Work order
Copy out again, unchanged, the line that contains "Mapa (991, 760)" and every line after it down to the last line of the data.

Records shown
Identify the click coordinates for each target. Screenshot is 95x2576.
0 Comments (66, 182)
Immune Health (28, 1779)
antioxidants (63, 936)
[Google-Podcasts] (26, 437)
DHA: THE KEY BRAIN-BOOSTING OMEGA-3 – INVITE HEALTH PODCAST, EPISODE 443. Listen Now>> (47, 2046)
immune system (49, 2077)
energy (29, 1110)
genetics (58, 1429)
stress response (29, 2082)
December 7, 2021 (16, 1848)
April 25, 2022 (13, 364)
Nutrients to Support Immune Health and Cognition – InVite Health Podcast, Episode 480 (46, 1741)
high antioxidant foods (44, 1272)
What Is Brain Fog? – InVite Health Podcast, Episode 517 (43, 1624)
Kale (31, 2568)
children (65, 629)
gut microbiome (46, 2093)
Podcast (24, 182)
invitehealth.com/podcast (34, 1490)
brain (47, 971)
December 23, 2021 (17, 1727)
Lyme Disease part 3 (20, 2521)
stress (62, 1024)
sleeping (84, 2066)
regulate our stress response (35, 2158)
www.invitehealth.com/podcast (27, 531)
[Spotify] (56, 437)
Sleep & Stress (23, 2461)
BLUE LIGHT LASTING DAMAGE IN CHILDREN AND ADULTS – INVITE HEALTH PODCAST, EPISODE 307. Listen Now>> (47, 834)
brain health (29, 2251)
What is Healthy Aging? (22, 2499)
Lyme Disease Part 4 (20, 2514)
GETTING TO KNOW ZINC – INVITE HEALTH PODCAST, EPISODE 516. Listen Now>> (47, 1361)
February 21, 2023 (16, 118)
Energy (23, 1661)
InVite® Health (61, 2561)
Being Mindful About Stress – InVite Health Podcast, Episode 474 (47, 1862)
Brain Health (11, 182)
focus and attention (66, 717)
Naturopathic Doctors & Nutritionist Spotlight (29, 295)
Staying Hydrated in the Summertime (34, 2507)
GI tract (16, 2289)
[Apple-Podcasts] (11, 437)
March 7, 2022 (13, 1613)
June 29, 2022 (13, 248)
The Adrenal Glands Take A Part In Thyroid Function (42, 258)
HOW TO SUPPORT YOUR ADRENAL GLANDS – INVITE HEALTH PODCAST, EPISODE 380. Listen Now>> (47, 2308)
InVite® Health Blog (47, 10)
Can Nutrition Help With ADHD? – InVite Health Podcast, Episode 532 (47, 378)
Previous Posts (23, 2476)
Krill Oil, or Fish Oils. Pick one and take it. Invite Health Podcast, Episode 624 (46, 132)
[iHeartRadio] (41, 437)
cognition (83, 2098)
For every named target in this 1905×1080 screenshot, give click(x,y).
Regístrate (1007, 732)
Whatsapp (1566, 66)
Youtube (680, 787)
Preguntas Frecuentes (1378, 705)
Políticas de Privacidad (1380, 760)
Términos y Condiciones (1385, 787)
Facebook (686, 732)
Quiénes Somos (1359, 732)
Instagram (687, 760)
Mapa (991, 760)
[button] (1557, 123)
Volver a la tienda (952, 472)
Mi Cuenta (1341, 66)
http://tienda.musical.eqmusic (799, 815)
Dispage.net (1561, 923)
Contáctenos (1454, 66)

Output for this task
Mapa (991, 760)
[button] (1557, 123)
Volver a la tienda (952, 472)
Mi Cuenta (1341, 66)
http://tienda.musical.eqmusic (799, 815)
Dispage.net (1561, 923)
Contáctenos (1454, 66)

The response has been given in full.